Но первый и самый естественный вопрос, который следует задать, очевидно, таков: как может какой-либо смертный претендовать на извлечение чего-либо достоверного, а тем более божественного, из записей, большую часть которых он низвел до уровня чистых фальсификаций, иллюзий или легенд, а большую часть оставшегося — до состояния абсолютной неопределенности относительно того, что в них истинно, а что ложно?* Безусловно, потребовалось бы не что иное, как новое откровение, чтобы явить это радикальное ограничение старого; и тогда мы остались бы в экстазе изумления: во-первых, от того, что весь его смысл был скрыт за фальсификациями, иллюзиями или вымыслами; во-вторых, от того, что его истинное значение было скрыто от мира в течение восемнадцати сотен лет после его божественного провозглашения; в-третьих, от того, что оно было открыто наконец либо в результатах, не нуждавшихся в откровении, либо в египетской тьме аллегорико-метафизико-мистико-логико-трансцендентальных «формул» самой неясной и спорной философии, когда-либо придуманной человеком; и, наконец, от того, что все эти излишние хлопоты призваны дать нам, в конечном счете, лишь тайны самой загадочной философии.

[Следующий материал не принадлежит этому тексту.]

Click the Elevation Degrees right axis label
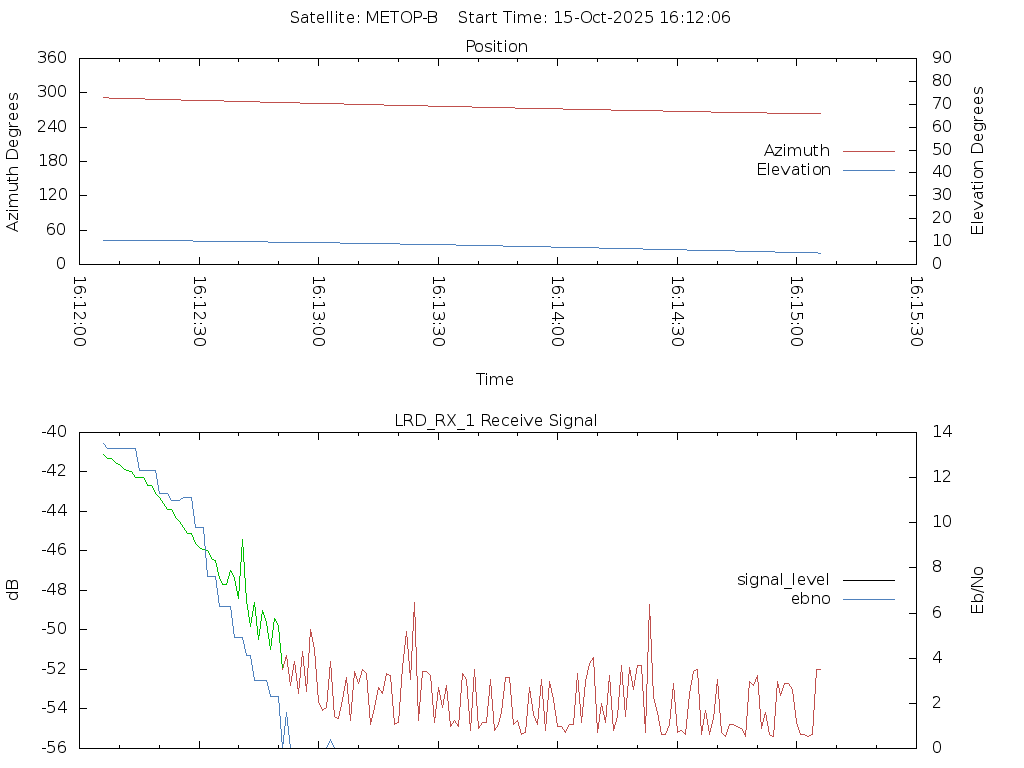The width and height of the screenshot is (1024, 768). (978, 161)

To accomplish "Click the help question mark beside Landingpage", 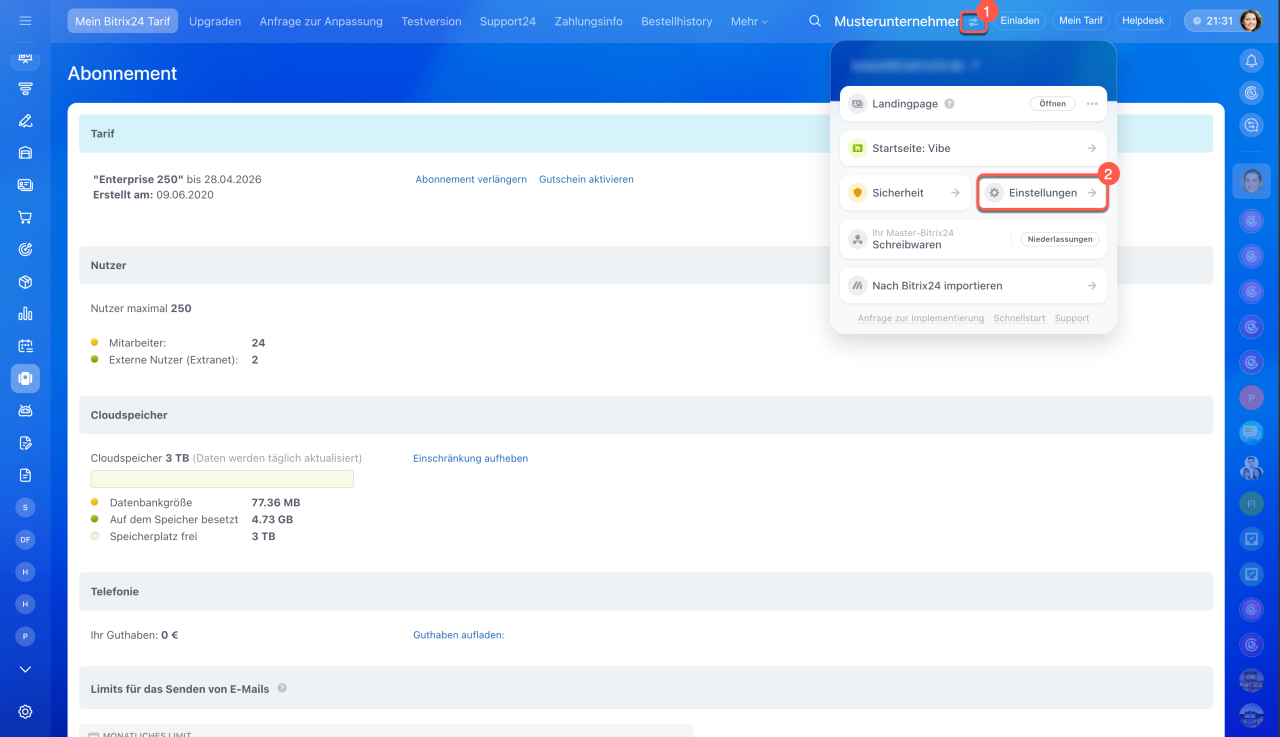I will tap(949, 104).
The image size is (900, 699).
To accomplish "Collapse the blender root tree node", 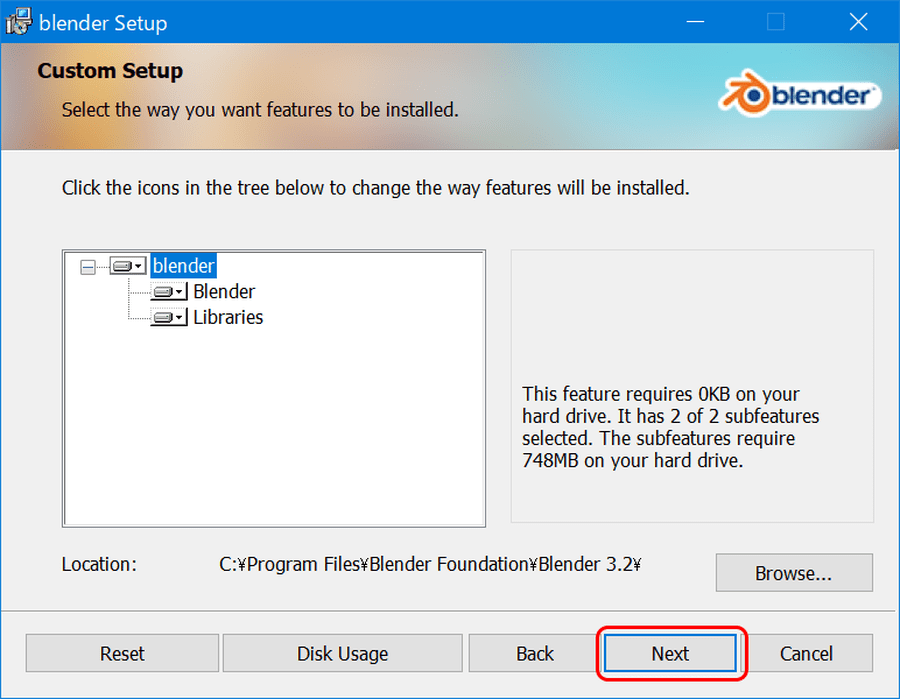I will (x=88, y=267).
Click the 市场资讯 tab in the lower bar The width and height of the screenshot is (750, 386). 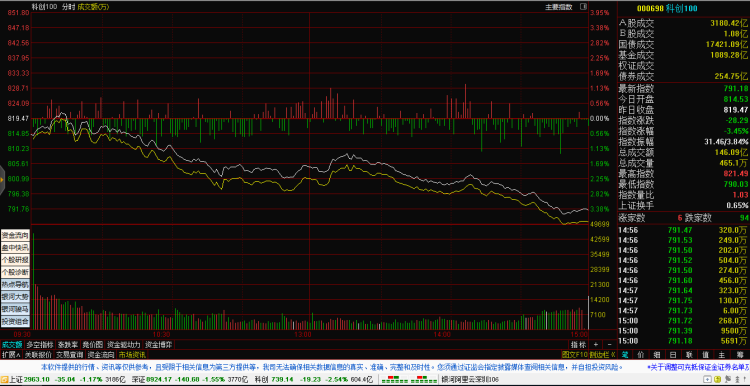132,355
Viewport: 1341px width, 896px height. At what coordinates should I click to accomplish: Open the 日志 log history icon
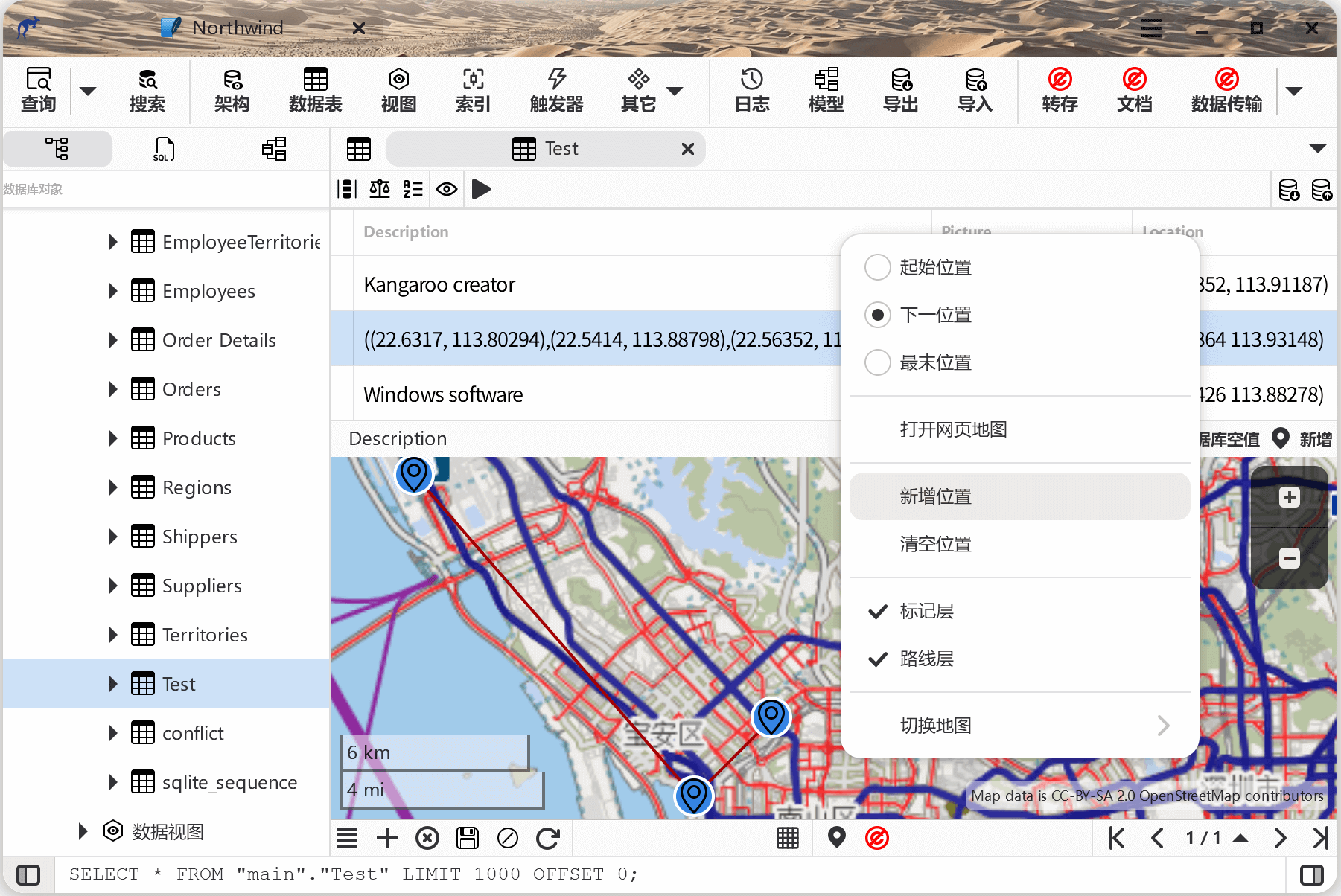751,90
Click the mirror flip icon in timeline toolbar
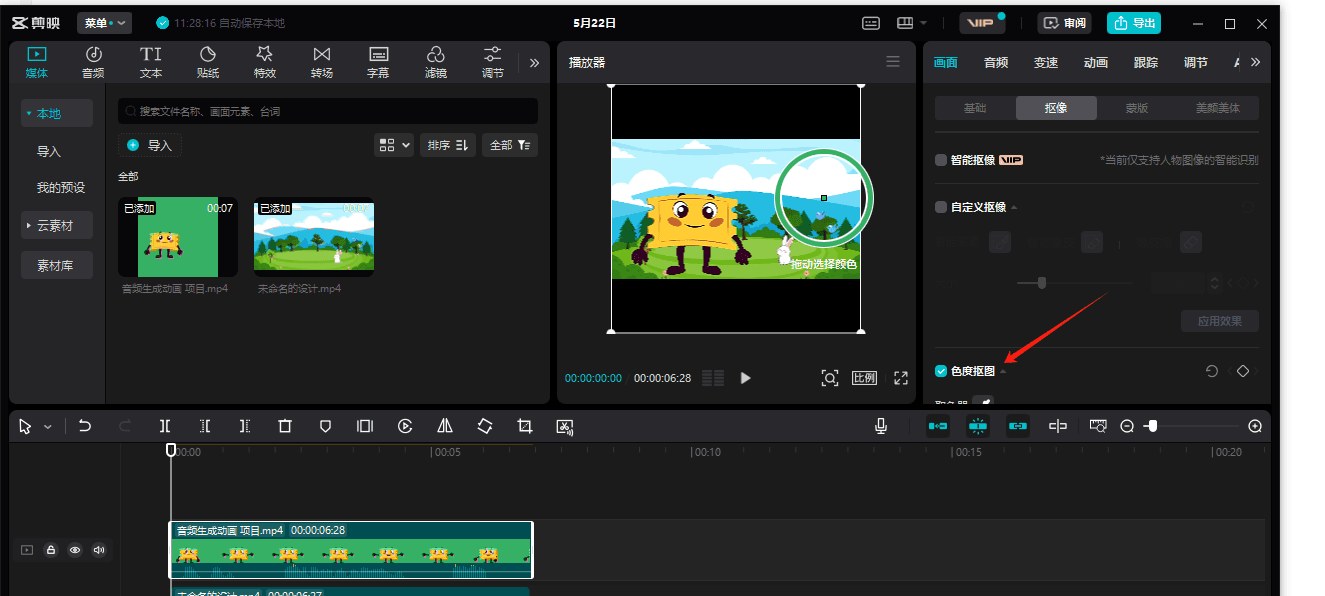Viewport: 1325px width, 596px height. pos(445,426)
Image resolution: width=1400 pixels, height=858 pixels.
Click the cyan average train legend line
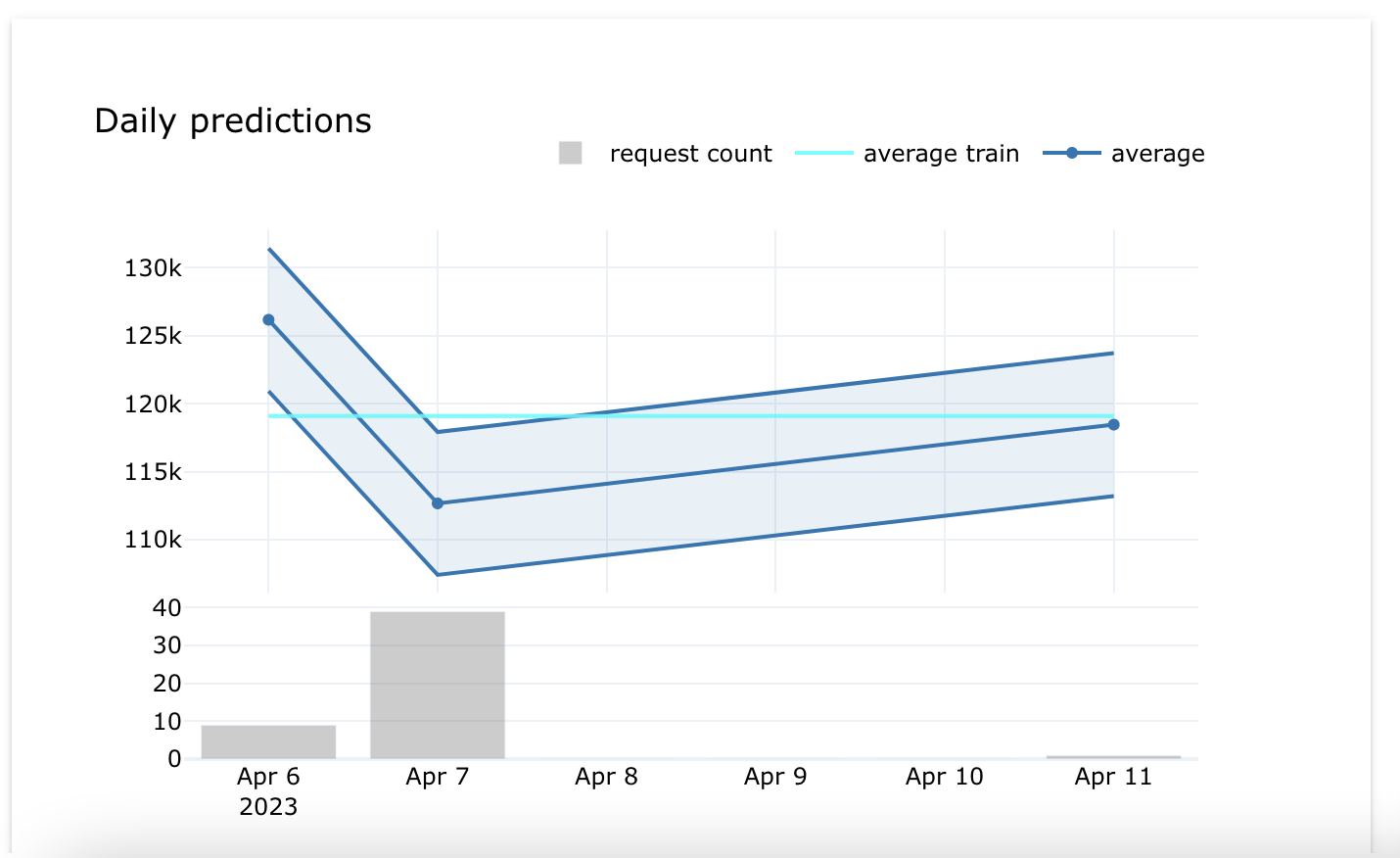[824, 154]
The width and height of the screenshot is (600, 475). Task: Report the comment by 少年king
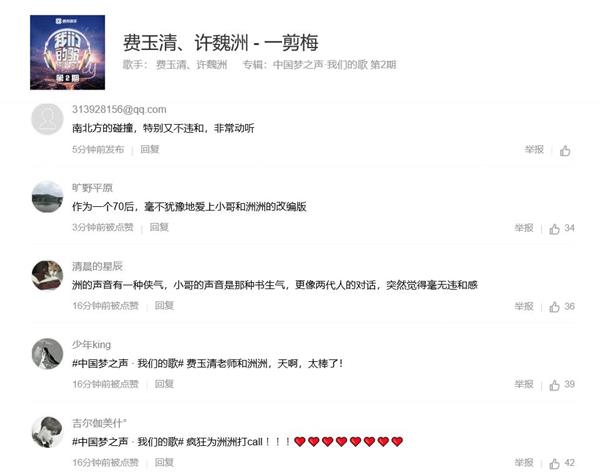click(524, 384)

Ибо о Гегеле, в частности, мы полагаем, можно с полным правом сказать, что читателю редко выпадает удача узнать, что он понимает его смысл, или даже узнать, что сам Гегель понимал свой собственный.

* Дауб довольно наивно заявляет, что «если исключить все, что относится к ангелам, демонам и чудесам, то в Евангелии почти нет никакой мифологии». Исключение, напоминающее ирландского прелата, который, прочитав «Путешествия Гулливера», заметил, что в этой книге есть некоторые вещи, которые он не может считать правдой.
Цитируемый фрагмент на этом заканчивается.